Bilancio e contabilità pubblica - Contenimento della spesa pubblica - Spese per i gruppi consiliari regionali - Parte integrante del bilancio regionale - Possibili deroghe alle norme di coordinamento della finanza pubblica - Esclusione - Illegittimità costituzionale delle disposizioni in contrasto (nella specie: previsione che la spesa per i gruppi consiliari regionali della Regione Abruzzo non è conteggiata ai fini della fissazione del tetto massimo della spesa per il personale assunto a tempo determinato). (Classif. 036004).
Il rendiconto delle spese dei gruppi consiliari non ha una consistenza finanziario-contabile esterna al bilancio della Regione, ma ne rappresenta una parte integrante e necessariamente coordinata, sia in sede previsionale, sia in sede consuntiva; esso costituisce pertanto parte necessaria del rendiconto regionale, nella misura in cui le somme da tali gruppi acquisite e quelle restituite devono essere conciliate con le risultanze del bilancio regionale, poiché anche esso costituisce un mero documento di sintesi ex post delle risultanze contabili della gestione finanziaria e patrimoniale dell'ente. (Precedenti: S. 235/2015 - mass. 38611; S. 107/2015 - mass. 38407; S. 130/2014 - mass. 37935; S. 39/2014 - mass. 37699).

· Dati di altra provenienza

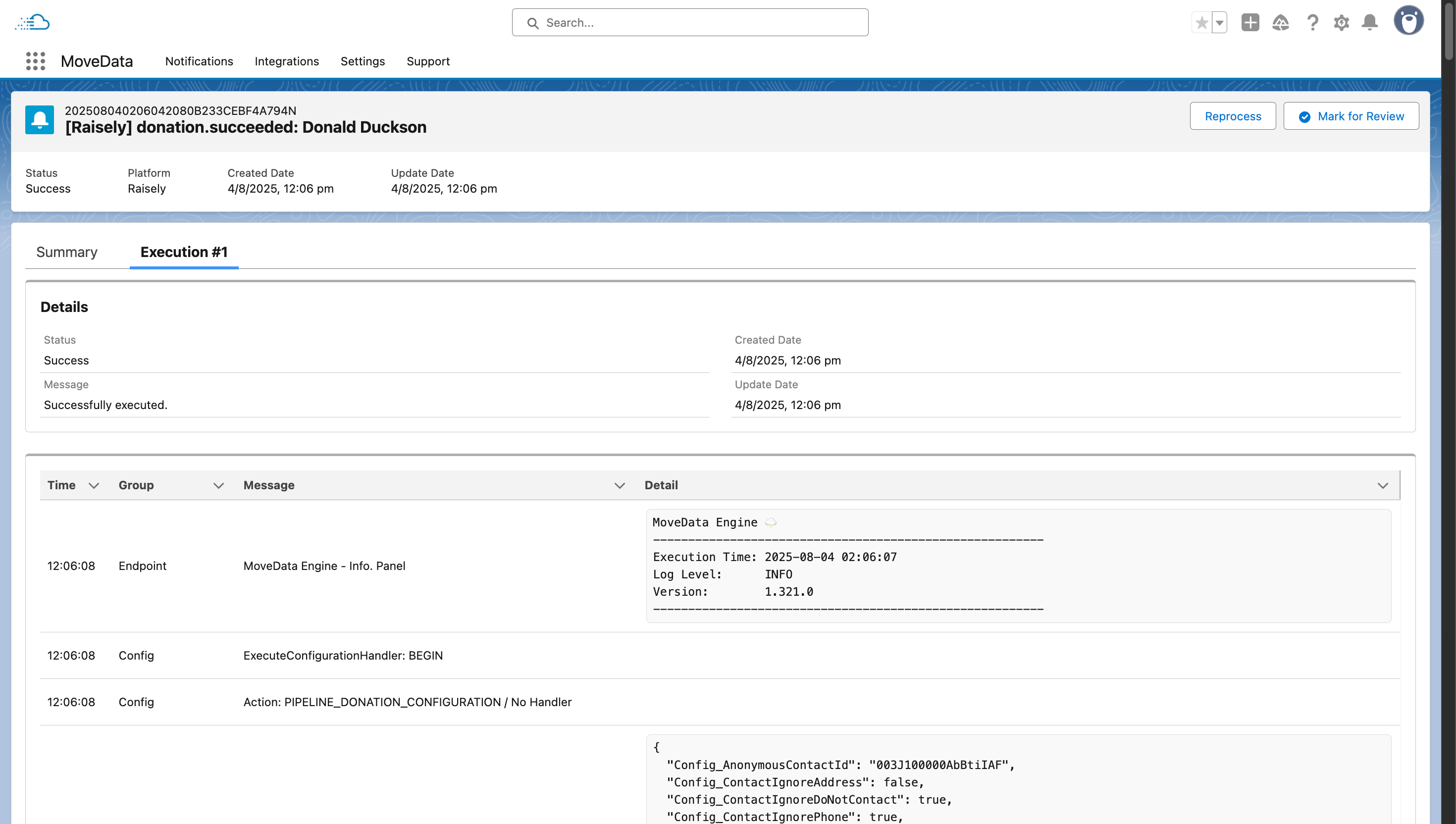Open the setup gear icon
The height and width of the screenshot is (824, 1456).
pyautogui.click(x=1341, y=23)
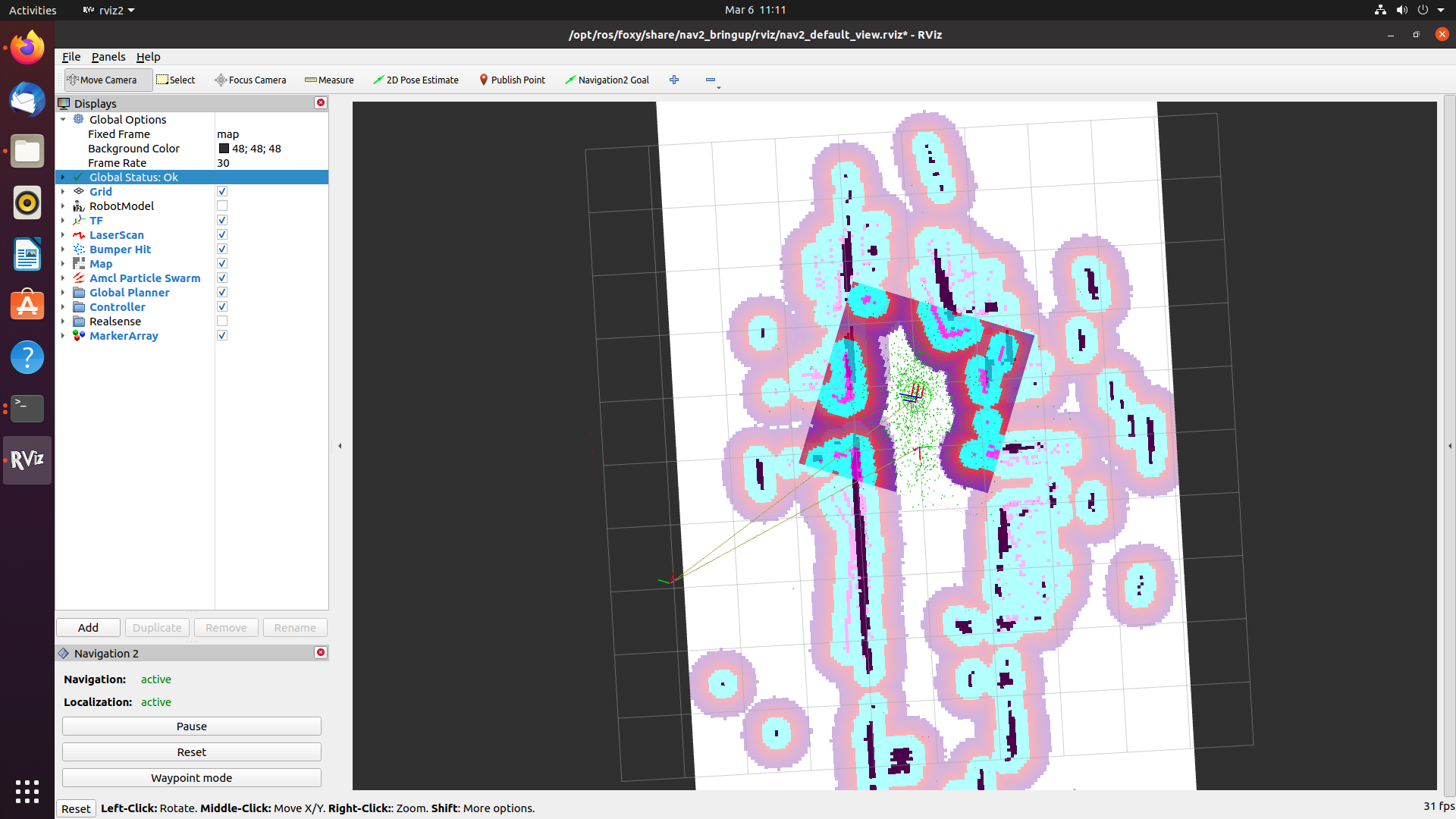The width and height of the screenshot is (1456, 819).
Task: Open the Terminal from the dock
Action: coord(27,409)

Se la particolare rilevanza del carattere necessariamente fiduciario nella scelta del personale, a tempo determinato, degli uffici di diretta collaborazione [degli organi politici], può autorizzare deroghe al principio del pubblico concorso nella scelta dei collaboratori, non consente deroghe ai principi fondamentali dettati dal legislatore statale in materia di coordinamento della finanza pubblica.
(Nella specie, è dichiarato costituzionalmente illegittimo, per violazione degli artt. 81, 97, primo comma, e 117, terzo comma, Cost., l'art. 40, comma 5, della legge reg. Abruzzo n. 40 del 2010, come sostituito dall'art. 32, comma 1, della legge reg. Abruzzo n. 42 del 2013, nella parte in cui dispone che «Alle spese di cui al comma 1 non si applicano i limiti stabiliti dall'art. 9, comma 28, del decreto legge 31 maggio 2010, n. 78 "Misure urgenti in materia di stabilizzazione finanziaria e di competitività economica", convertito, con modificazioni, dalla legge 30 luglio 2010, n. 122». Per effetto della novella, che deroga al limite di spesa di cui al richiamato parametro interposto, la disposizione censurata dalla Corte dei conti, Sez. reg. di controllo per l'Abruzzo, da un lato ha ampliato il plafond di spesa preso a riferimento per il calcolo dell'obiettivo finanziario, considerando nel conteggio della spesa per il personale a tempo determinato del 2009 anche quella relativa ai gruppi consiliari, dall'altro, in fase di redazione del bilancio, ha scomputato tale voce dall'ammontare complessivo della spesa per il personale, così incrementando illegittimamente la relativa capacità di spesa a disposizione dell'amministrazione regionale. Il meccanismo concepito, consentendo una duplice espansione della spesa, sia in termini di aggravio di oneri, sia in termini di erosione di risorse - in entrambi i casi, in assenza di legittima copertura normativa - determina anche la violazione degli altri parametri evocati, stante l'inscindibile correlazione funzionale tra rispetto del riparto di competenze, violazione dei vincoli finanziari e tutela degli equilibri di bilancio). (Precedenti: S. 146/2019 - mass. 42408; S. 130/2013 - mass. 37129).